▶ [Exercise goal]: Reproduce the entire listing below verbatim.

┄┄┄┄┄┄┄┄┄┄

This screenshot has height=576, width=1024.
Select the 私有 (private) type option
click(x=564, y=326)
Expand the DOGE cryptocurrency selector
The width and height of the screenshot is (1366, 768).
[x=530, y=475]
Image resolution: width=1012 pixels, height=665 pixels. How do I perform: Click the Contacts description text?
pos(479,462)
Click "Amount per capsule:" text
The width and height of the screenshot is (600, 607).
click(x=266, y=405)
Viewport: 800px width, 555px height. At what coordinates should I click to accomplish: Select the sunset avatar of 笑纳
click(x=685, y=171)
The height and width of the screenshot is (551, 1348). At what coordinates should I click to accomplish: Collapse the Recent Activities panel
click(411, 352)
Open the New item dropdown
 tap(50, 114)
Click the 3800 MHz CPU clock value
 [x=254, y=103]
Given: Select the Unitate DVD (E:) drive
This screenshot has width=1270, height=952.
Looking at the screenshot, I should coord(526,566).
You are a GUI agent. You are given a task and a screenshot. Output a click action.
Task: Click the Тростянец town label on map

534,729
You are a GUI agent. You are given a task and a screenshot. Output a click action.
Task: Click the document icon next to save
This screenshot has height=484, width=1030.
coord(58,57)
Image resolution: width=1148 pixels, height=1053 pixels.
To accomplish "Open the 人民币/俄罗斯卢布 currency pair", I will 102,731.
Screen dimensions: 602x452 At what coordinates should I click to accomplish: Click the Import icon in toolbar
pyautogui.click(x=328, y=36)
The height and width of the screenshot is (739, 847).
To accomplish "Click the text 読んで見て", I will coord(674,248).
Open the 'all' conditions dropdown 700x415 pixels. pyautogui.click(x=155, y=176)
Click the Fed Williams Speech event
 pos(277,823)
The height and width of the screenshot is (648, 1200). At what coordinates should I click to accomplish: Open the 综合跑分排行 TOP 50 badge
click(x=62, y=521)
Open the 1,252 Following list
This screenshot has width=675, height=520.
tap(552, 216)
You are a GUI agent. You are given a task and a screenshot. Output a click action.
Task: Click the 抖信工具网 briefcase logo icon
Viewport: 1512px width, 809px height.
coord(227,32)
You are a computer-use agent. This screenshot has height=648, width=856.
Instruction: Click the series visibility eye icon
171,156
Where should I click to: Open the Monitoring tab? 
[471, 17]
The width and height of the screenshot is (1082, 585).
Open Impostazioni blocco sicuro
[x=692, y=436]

┄┄┄┄┄┄┄┄┄┄

▶ [Exercise answer]:
This screenshot has height=576, width=1024.
Select the 私有 (private) type option
click(x=564, y=326)
Expand the DOGE cryptocurrency selector
The width and height of the screenshot is (1366, 768).
[x=530, y=475]
Image resolution: width=1012 pixels, height=665 pixels. How do I perform: Click the Contacts description text?
pos(479,462)
Click "Amount per capsule:" text
The width and height of the screenshot is (600, 607).
click(x=266, y=405)
Viewport: 800px width, 555px height. At what coordinates should I click to accomplish: Select the sunset avatar of 笑纳
click(x=685, y=171)
The height and width of the screenshot is (551, 1348). At what coordinates should I click to accomplish: Collapse the Recent Activities panel
click(411, 352)
Open the New item dropdown
 tap(50, 114)
Click the 3800 MHz CPU clock value
 [x=254, y=103]
Given: Select the Unitate DVD (E:) drive
This screenshot has width=1270, height=952.
Looking at the screenshot, I should coord(526,566).
You are a GUI agent. You are given a task and a screenshot. Output a click action.
Task: Click the Тростянец town label on map

534,729
You are a GUI agent. You are given a task and a screenshot. Output a click action.
Task: Click the document icon next to save
This screenshot has height=484, width=1030.
coord(58,57)
Image resolution: width=1148 pixels, height=1053 pixels.
To accomplish "Open the 人民币/俄罗斯卢布 currency pair", I will 102,731.
Screen dimensions: 602x452 At what coordinates should I click to accomplish: Click the Import icon in toolbar
pyautogui.click(x=328, y=36)
The height and width of the screenshot is (739, 847).
To accomplish "Click the text 読んで見て", I will coord(674,248).
Open the 'all' conditions dropdown 700x415 pixels. pyautogui.click(x=155, y=176)
Click the Fed Williams Speech event
 pos(277,823)
The height and width of the screenshot is (648, 1200). At what coordinates should I click to accomplish: Open the 综合跑分排行 TOP 50 badge
click(x=62, y=521)
Open the 1,252 Following list
This screenshot has width=675, height=520.
tap(552, 216)
You are a GUI agent. You are given a task and a screenshot. Output a click action.
Task: Click the 抖信工具网 briefcase logo icon
Viewport: 1512px width, 809px height.
coord(227,32)
You are a computer-use agent. This screenshot has height=648, width=856.
Instruction: Click the series visibility eye icon
171,156
Where should I click to: Open the Monitoring tab? 
[471, 17]
The width and height of the screenshot is (1082, 585).
Open Impostazioni blocco sicuro
[x=692, y=436]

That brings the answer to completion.